(Task inputs)

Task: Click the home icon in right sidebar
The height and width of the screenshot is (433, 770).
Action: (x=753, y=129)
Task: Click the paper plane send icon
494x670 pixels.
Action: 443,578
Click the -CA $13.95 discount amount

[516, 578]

(End Task inputs)
(Task inputs)

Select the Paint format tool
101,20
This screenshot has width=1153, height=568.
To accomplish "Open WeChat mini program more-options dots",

(End Task inputs)
(Task inputs)

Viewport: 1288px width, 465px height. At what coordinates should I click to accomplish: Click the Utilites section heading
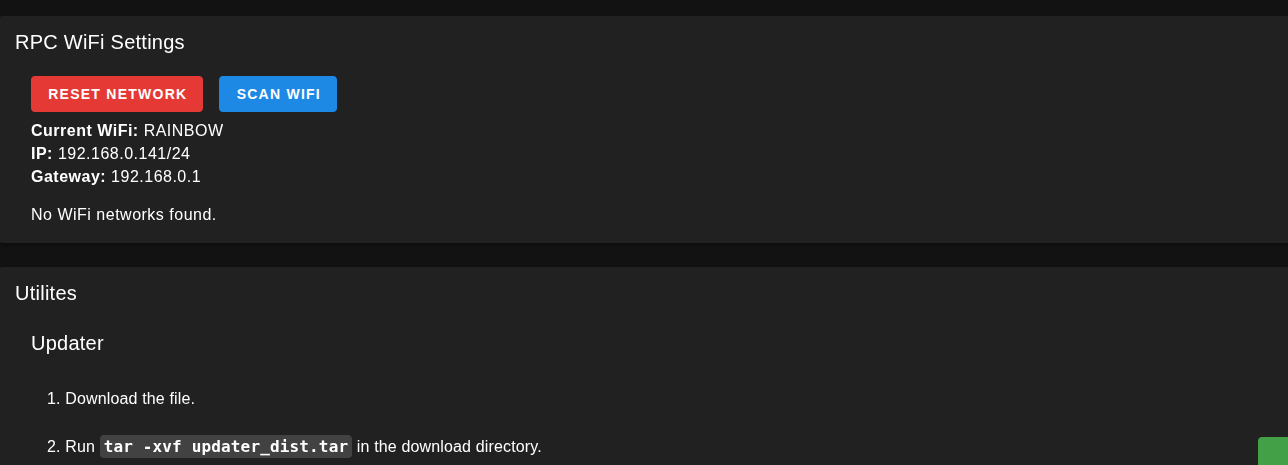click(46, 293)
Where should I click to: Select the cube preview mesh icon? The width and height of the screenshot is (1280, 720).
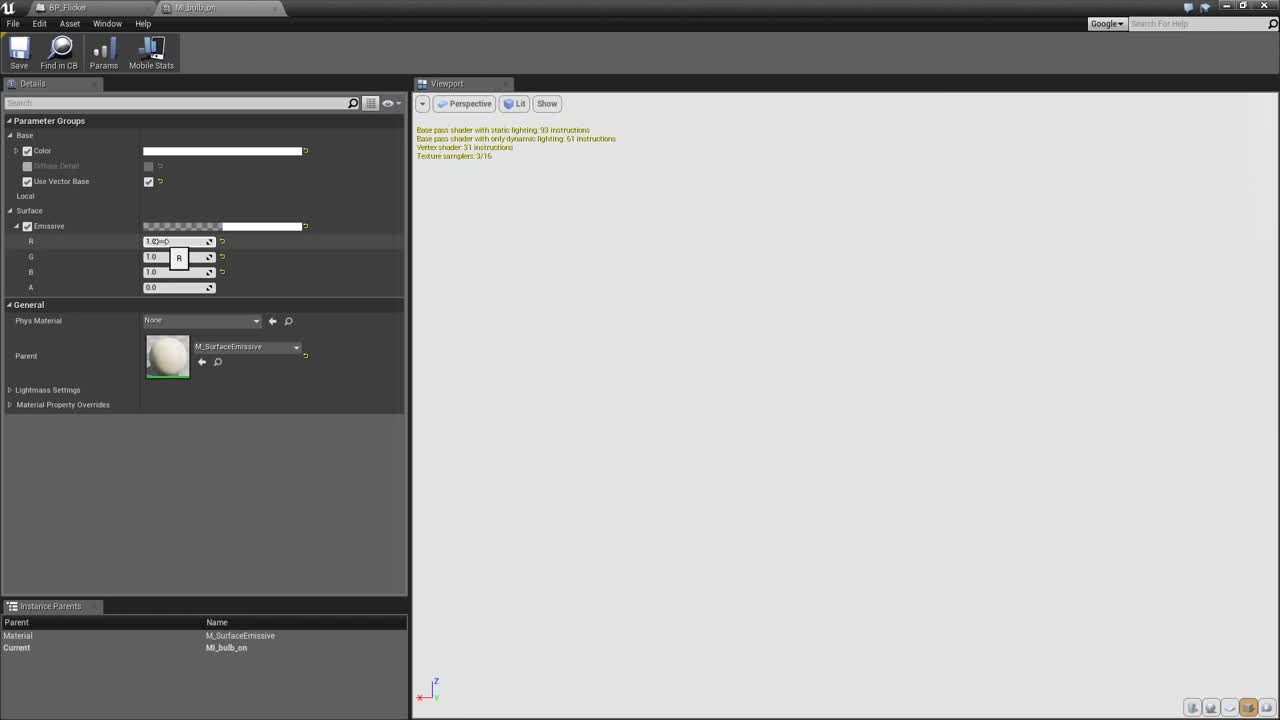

(End Task inputs)

Your answer should be a single number: the count of lines in these records that hold the string "icon".

◆ Response to this task
3